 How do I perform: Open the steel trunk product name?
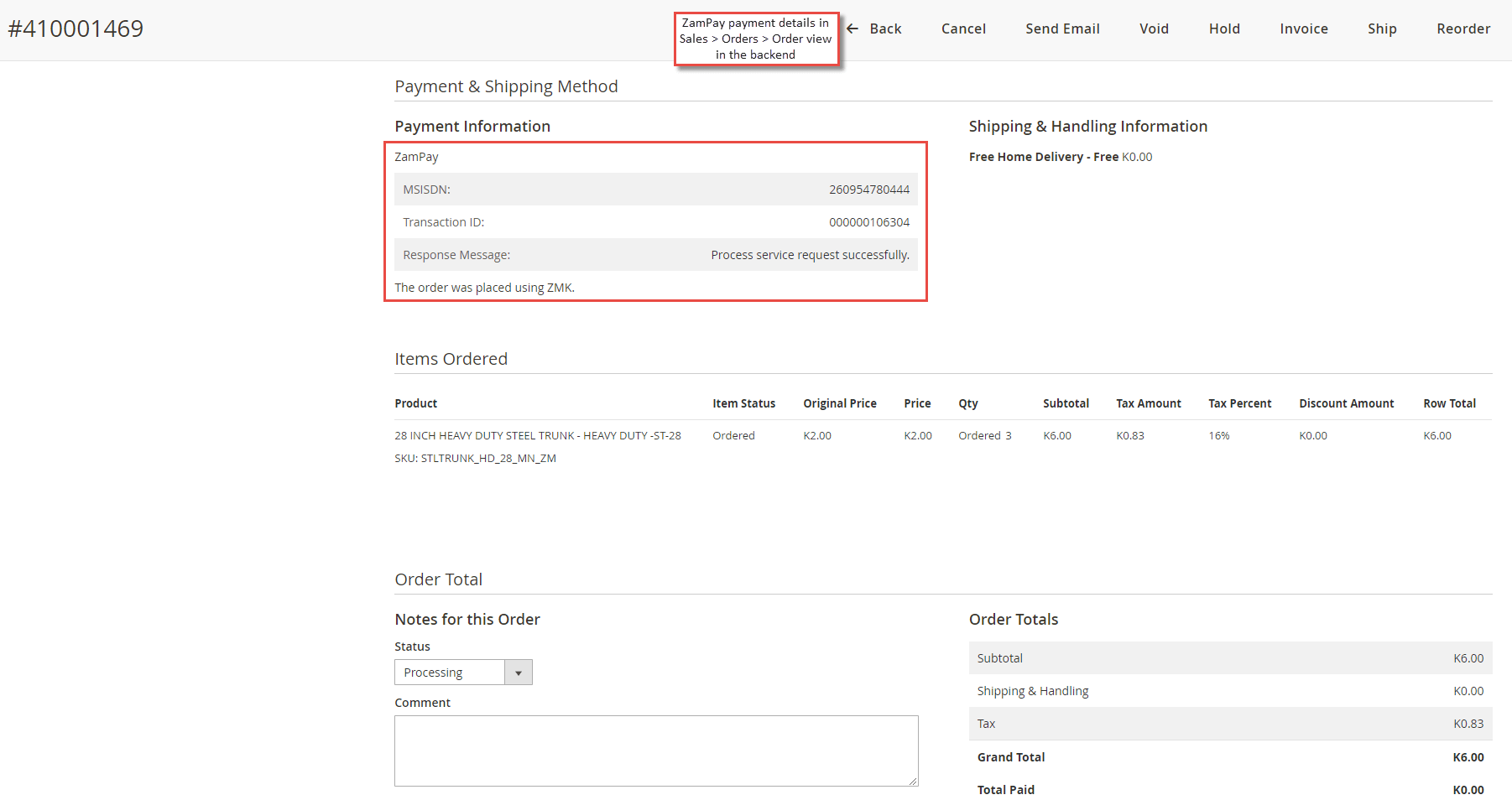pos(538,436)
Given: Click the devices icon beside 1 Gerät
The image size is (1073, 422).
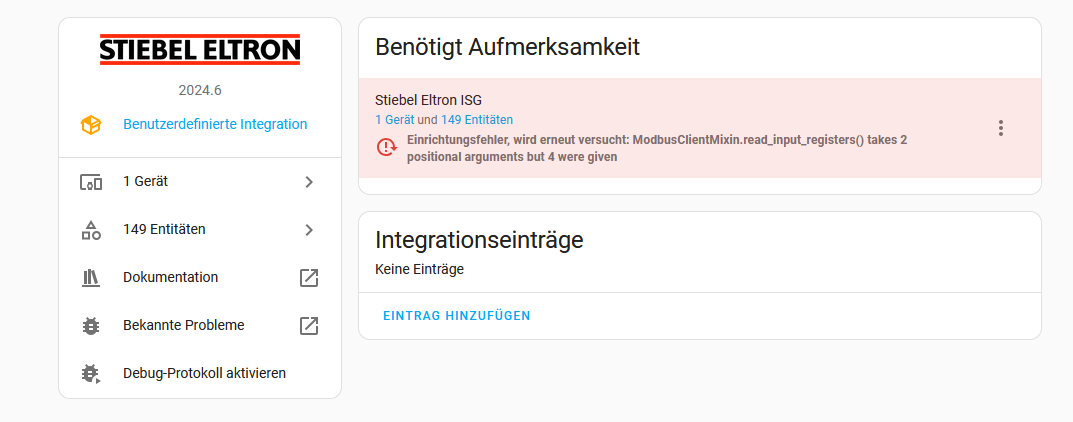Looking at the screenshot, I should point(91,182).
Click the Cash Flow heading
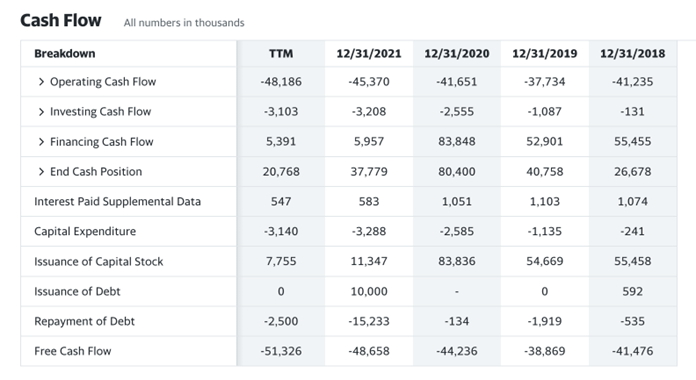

— Exercise brief —
Set the entries down again exactly. Do not include the images.

— Answer section —
 How do I perform: Open the steel trunk product name?
pos(538,436)
Given: Click the devices icon beside 1 Gerät
The image size is (1073, 422).
Looking at the screenshot, I should point(91,182).
Click the Cash Flow heading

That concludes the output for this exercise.